The carrier asserted that the Primary Crime Policy did not cover the majority of RealPage's losses consisting of diverted funds that would have been sent to client bank accounts, claiming that RealPage did not “own” the funds or “hold the funds for others.” The insurance company denied coverage for these amounts.
On June 5, 2019, RealPage sued the insurance company.
The Parties Ask to Pause
Two months later, on August 1, the parties filed a joint motion asking to stay the action for 120 days.
In the joint motion, the parties said a 120-day stay of proceedings is needed because RealPage has learned that a portion of its claimed damages may be recouped from a "previously unknown source" and is currently considering this possibility. RealPage claims that it needs to investigate "new developments" related to its damages and to give the parties a chance to resolve at least a portion of the dispute without litigation.
The Court granted the joint motion and stayed the case stayed until December 2, 2019, at which point the stay will be automatically lifted.
New Developments?
What new developments? This cryptic public document leaves one to imagine that maybe RealPage and the insurance company have found a way to recoup the remaining $6 Million from the actual perpetrators.

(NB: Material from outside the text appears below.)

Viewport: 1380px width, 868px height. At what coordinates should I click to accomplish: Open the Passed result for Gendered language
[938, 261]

It is possible (although highly doubtful) that with the insurance company's resources and the help of law enforcement, the funds have been tracked and are sitting in a foreign back account waiting for the necessary paperwork before being released. In most situations, however, the money is long gone.

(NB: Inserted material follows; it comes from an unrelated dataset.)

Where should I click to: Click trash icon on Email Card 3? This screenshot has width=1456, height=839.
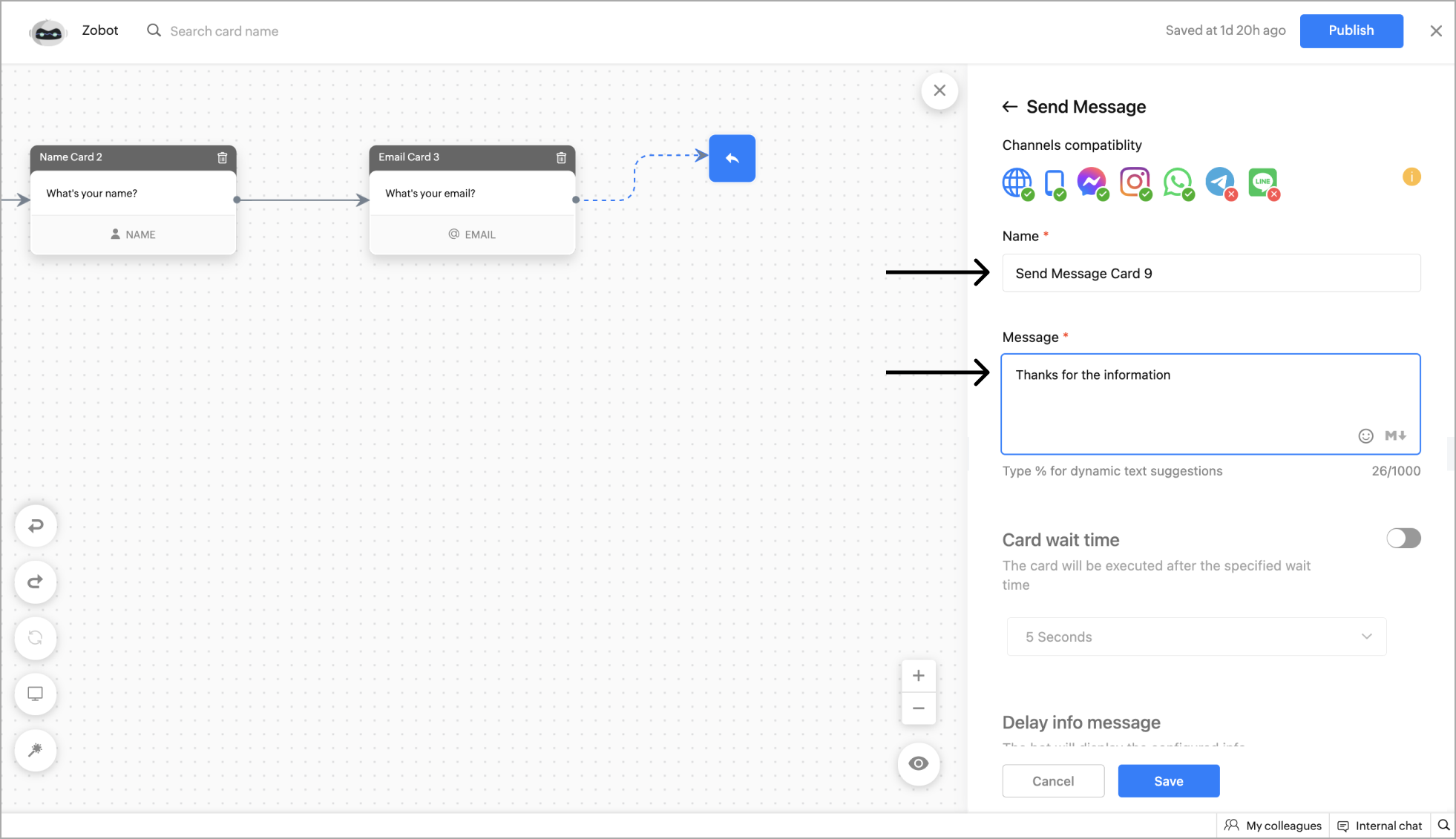point(561,157)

Another possibility is that a company like RealPage probably has a stand-alone cyber policy and the insurance companies are squabbling over which policy (Cyber or Crime) should cover this incident.
Maybe, RealPage and the insurance company are considering whether some other party is at fault for the diverted funds. Maybe, they are investigating whether the third-party who provided the software for the web portal is at fault. Similar to Delta Airlines' lawsuit against its software provider after Delta was the victim of a data breach, RealPage could be considering a lawsuit against the software provider. Maybe the insurance company will fund the litigation against the software provider to recoup the funds.
As I've said before, "litigation begets litigation" and software providers should beware because they will become the target of lawsuits when a company suffers a cyber incident.
Whatever it is, we have to wait until December 2 for this "previously unknown source" to be revealed.